### BRIEF
Every line containing "Collapse" should be copied out. Go through the entries and find them.

### DATASET CONTENT

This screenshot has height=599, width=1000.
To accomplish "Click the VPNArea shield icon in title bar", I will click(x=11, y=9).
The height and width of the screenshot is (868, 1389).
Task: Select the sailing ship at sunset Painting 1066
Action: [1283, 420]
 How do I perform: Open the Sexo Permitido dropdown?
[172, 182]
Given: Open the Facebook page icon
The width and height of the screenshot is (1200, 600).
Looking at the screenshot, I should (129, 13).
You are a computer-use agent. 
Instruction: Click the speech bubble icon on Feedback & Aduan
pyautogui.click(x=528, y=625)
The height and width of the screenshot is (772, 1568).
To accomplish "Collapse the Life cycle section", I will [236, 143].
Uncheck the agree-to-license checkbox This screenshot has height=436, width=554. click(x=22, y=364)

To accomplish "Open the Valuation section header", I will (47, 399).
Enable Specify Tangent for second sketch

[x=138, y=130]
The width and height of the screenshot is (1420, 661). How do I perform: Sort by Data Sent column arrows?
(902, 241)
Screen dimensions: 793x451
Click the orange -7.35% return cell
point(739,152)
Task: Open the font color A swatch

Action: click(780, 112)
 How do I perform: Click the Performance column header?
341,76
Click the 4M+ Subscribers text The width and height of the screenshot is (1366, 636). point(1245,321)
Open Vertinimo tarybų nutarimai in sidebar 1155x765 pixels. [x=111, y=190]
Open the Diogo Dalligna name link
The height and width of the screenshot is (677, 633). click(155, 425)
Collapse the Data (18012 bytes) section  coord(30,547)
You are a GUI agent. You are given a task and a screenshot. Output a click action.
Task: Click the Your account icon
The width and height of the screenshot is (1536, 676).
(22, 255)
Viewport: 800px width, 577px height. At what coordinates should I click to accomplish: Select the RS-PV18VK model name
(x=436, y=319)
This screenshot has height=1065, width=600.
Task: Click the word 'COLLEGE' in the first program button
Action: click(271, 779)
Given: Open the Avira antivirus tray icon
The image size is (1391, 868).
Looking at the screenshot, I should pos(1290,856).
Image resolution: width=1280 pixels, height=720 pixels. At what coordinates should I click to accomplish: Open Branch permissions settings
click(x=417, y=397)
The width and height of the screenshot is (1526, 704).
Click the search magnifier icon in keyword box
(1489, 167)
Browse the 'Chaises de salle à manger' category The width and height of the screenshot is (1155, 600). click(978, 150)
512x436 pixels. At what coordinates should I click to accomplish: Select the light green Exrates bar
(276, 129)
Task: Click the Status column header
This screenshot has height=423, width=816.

### RESPONSE BELOW
To accomplish "Collapse the Life cycle section", I will [236, 143].
Collapse the Data (18012 bytes) section  coord(30,547)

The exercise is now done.